_Stored data entries_.
———
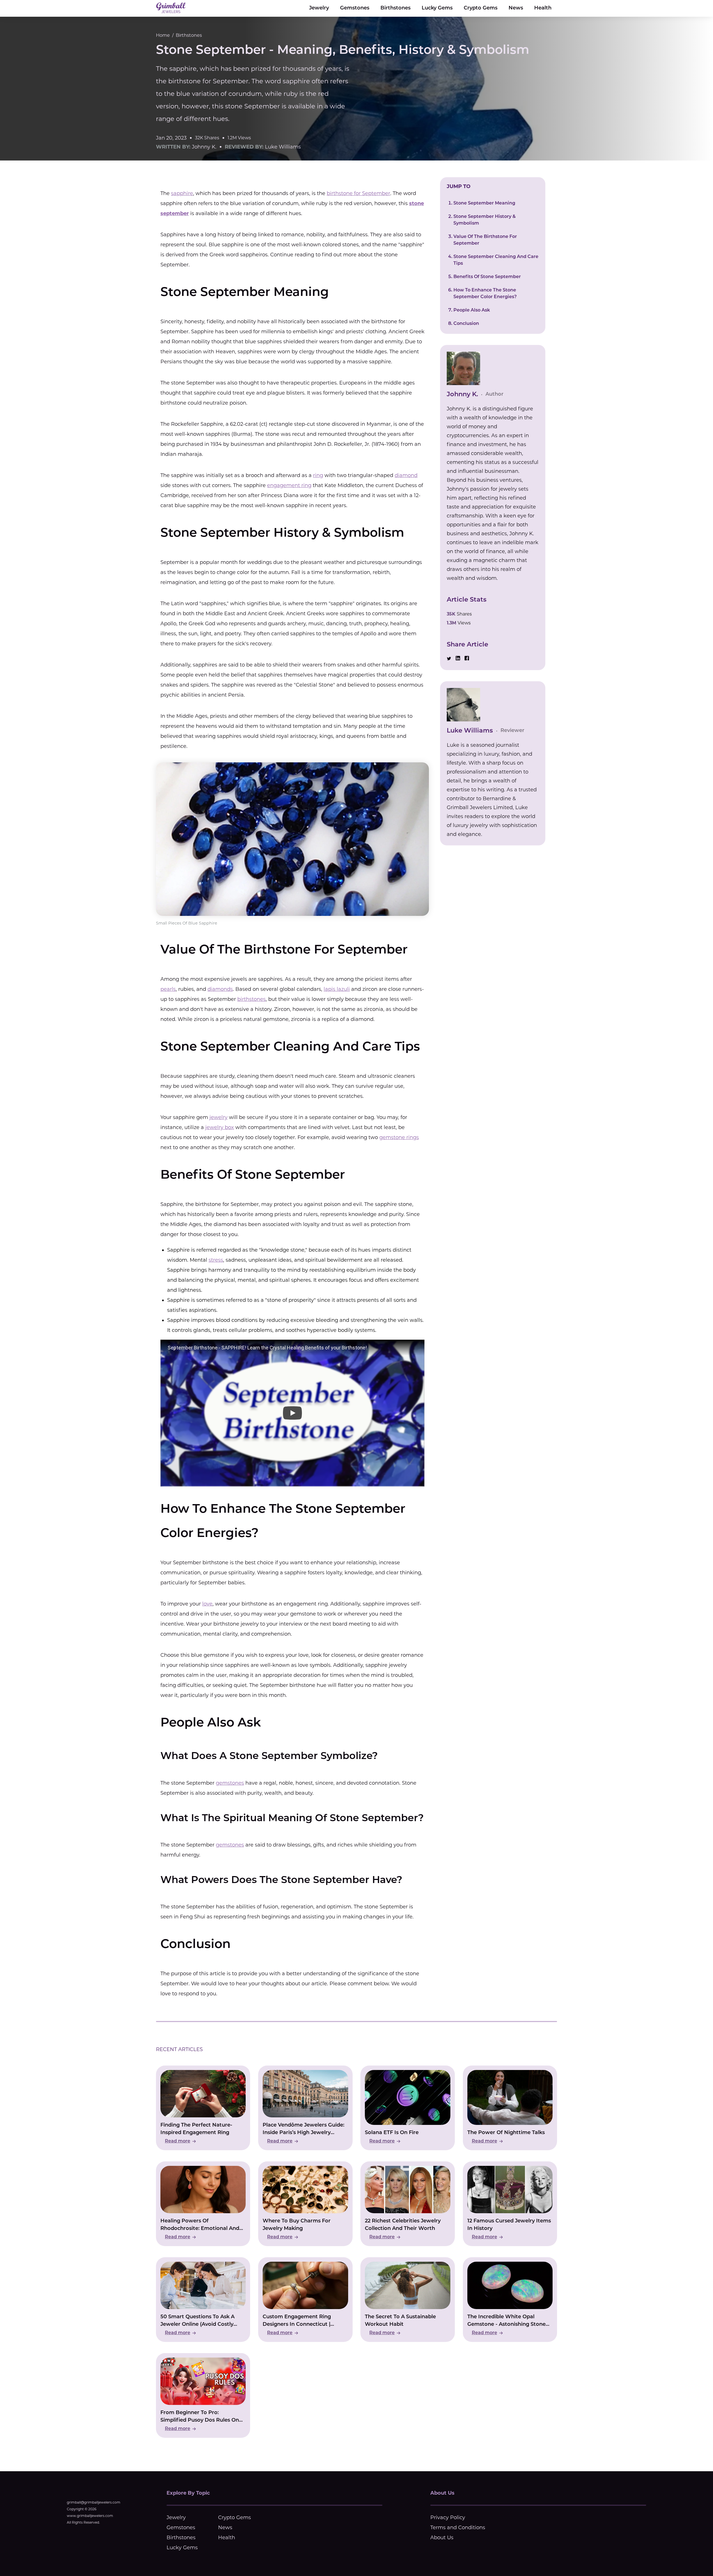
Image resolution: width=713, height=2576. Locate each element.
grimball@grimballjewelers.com (93, 2502)
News (516, 8)
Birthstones (395, 8)
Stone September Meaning (484, 203)
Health (542, 8)
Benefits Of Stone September (487, 277)
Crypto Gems (480, 8)
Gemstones (354, 8)
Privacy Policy (447, 2517)
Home (163, 35)
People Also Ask (471, 310)
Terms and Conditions (457, 2527)
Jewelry (319, 8)
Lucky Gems (437, 8)
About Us (441, 2537)
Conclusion (466, 324)
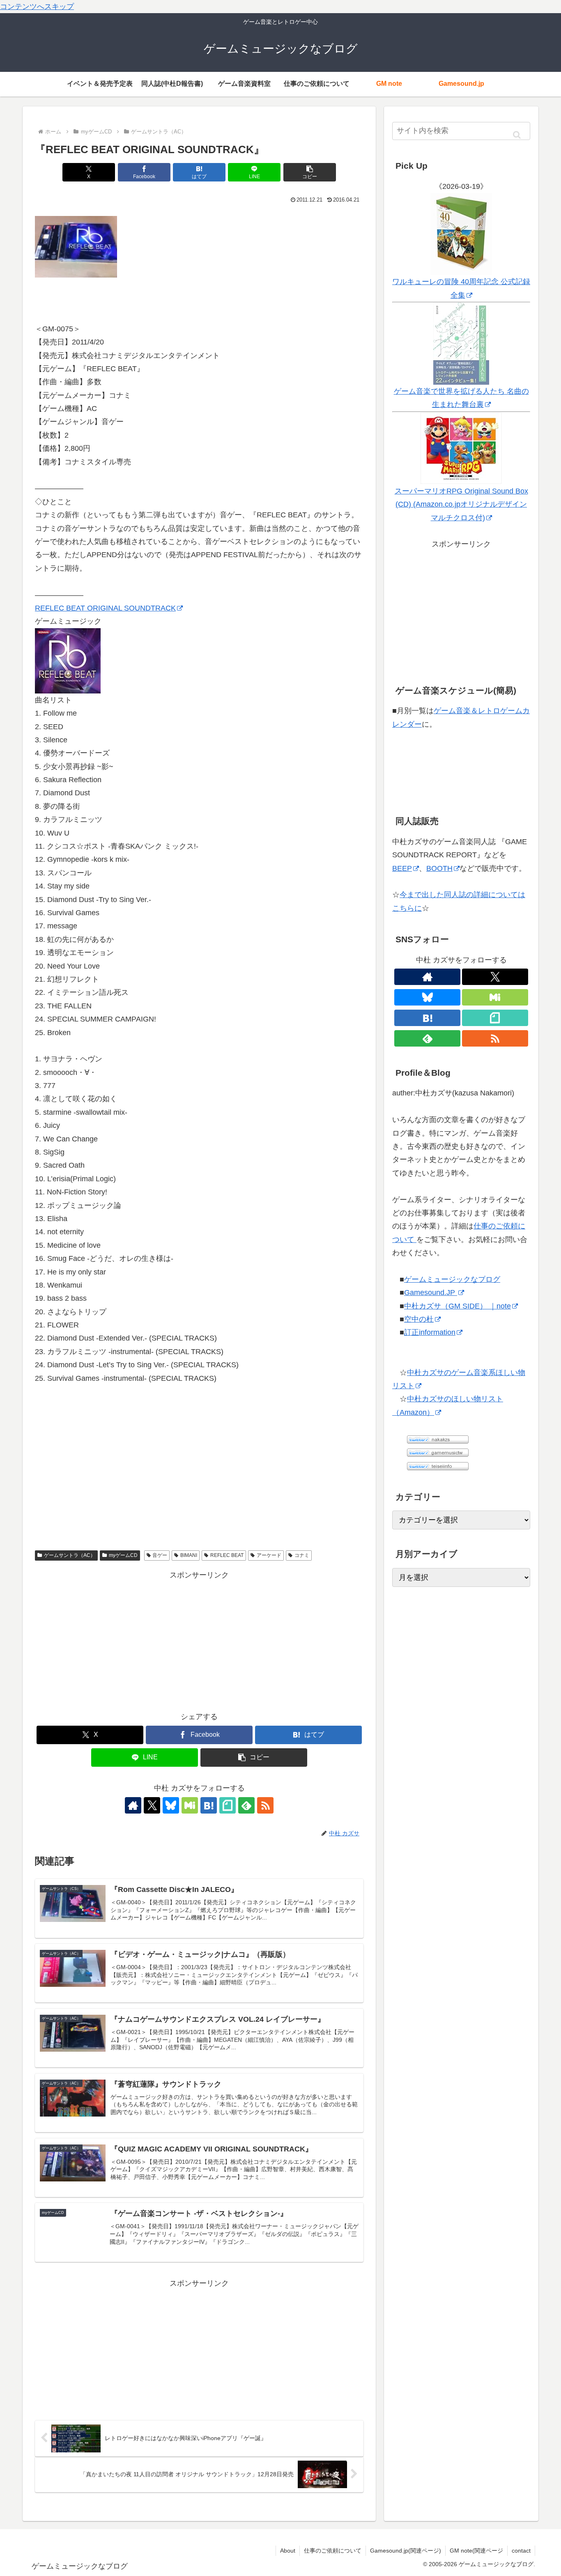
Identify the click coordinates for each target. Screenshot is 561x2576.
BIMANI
———
_EXERCISE PROMPT_. Whenever a line in the records above contains the string "September", copy that line.

_ANSWER FOR THE TASK_.
Stone September Meaning (484, 203)
Benefits Of Stone September (487, 277)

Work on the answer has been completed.